### RECORDS PROVIDED
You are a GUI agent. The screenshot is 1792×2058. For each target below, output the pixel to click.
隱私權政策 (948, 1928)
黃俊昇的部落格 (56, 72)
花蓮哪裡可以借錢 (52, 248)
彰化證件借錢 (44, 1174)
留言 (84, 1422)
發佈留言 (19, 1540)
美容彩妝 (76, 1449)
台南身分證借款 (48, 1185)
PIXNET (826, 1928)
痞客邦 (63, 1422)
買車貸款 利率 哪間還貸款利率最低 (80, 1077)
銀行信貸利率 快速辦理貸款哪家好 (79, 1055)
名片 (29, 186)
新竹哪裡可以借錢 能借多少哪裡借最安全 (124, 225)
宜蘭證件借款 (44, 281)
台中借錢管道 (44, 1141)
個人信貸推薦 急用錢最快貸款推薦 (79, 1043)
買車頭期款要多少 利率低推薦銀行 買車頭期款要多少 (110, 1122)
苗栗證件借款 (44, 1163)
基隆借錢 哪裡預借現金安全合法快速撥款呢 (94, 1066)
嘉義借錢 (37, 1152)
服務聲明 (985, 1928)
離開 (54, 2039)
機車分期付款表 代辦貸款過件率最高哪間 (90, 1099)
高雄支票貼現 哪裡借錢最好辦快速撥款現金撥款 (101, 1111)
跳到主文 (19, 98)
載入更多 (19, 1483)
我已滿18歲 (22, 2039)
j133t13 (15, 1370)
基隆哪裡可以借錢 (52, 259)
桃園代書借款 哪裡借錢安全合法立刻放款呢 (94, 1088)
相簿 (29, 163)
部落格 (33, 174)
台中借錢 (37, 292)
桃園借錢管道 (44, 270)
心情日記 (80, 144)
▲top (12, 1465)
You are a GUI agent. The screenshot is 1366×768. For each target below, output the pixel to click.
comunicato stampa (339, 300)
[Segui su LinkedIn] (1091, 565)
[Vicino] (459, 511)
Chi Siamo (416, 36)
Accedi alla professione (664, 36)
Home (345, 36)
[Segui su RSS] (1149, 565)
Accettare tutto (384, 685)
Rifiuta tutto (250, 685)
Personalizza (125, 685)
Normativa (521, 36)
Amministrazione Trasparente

### YOUR INSTRUCTIONS
From the material above, copy out every line bearing the string "target".

### TASK OUTPUT
You are a GUI agent. The screenshot is 1792×2058. For each target below, output the pixel to click.
You are a GUI agent. The screenshot is 1366×768. For each target below, output the pixel to click.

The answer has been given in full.